Dopo un’interruzione, nel 2011 riprendono i lavori di archivio che Unicoop Firenze affida all’impresa Hyperborea srl. Si rende necessario identificare nel loro complesso tutti i documenti, quelli prodotti da Unicoop Firenze e dalle singole cooperative che ad essa si sono unite.

Alla documentazione presente nella sede centrale di Firenze, di via Santa Reparata, viene accorpata quella censita e prelevata da altre sedi, concentrando così i documenti in un unico luogo fisico. Tale accorpamento permetterà di dare inizio alle attività archivistiche in maniera organica e funzionale alla costituzione dell’archivio storico.

Risultato di queste attività sono la pubblicazione della Guida ai fondi nel novembre 2013, “il Cammino di un’idea”, e la descrizione informatizzata, il riordino e l’etichettatura dei materiali fotografici e documentari realizzate fra il 2014 e il 2016.

Una storia di persone

L’Archivio storico di Unicoop Firenze è un archivio di concentrazione, che si compone di tanti archivi, cioè dei fondi documentari delle singole cooperative di consumo che nel corso degli anni sono confluite - in seguito, a complesse attività di fusioni - in Unicoop Firenze. Un notevole vantaggio poter consultare in un unico luogo, e verificare su un unico inventario, tutti i materiali archivistici disponibili.

Le carte giunte fino a noi sono sopravvissute a cambi di sede, a frammentazioni e riaggregazioni continue: una lode speciale a chi nel corso di questi anni ne ha avuto cura conservandole, comprendendone il meritato valore di memoria e patrimonio storico comune.

Da tutta la documentazione, e da quella fotografica in particolare, emerge come gli attori principali siano le persone, che la cooperativa rende protagoniste, in quanto ciascuna di esse è portatrice di un proprio valore intrinseco.

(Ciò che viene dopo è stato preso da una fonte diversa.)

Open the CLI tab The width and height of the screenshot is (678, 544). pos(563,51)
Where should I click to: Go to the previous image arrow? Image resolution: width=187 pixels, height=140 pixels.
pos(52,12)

Breve guida alla consultazione dell’archivio storico

  1. Sezione fotografica: XX (inizi)-2011; 1244 unità fotografiche; 15.000 scatti (ca.)
    Le foto sono state schedate per soggetto, tenendo conto delle tipiche attività e ispirazione cooperativa: istituzioni, socialità, cultura, solidarietà, ambiente, alimentazione, sport, tempo libero, spacci e supermercati.
    Per ciascuna unità fotografica è stata indicata la rispettiva cooperativa di appartenenza e qualora ciò non è stato possibile l’area territoriale.
  2. Sezione cartacea, cosi articolata:
    • Cooperative di consumo confluite in Unicoop Firenze: (1863-2000); 162 fondi documentari (cooperative); 2173 unità archivistiche.
      Questa parte è suddivisa in aree territoriali, i documenti di ogni singola cooperativa sono stati schedati e ricondotti alla rispettiva area territoriale di appartenenza.
      Le aree sono 4:
      - area Bagno a Ripoli
      - area Empoli
      - area Pisa
      - area Sesto Fiorentino
    • Associazioni ricreative e di categoria: (1945-1975); 20 fondi; 49 unità archivistiche. Sono raccolte associazioni di categoria professionale specifiche e un circolo ricreativo.
    • Consorzi e Federazioni: (1955-1993); 10 fondi; 26 unità archivistiche.
      Sono raccolte unità documentarie che si riferiscono a federazioni, consorzi, associazioni regionali e provinciali, costituite per la tutela e la rappresentanza delle imprese cooperative nel settore della distribuzione.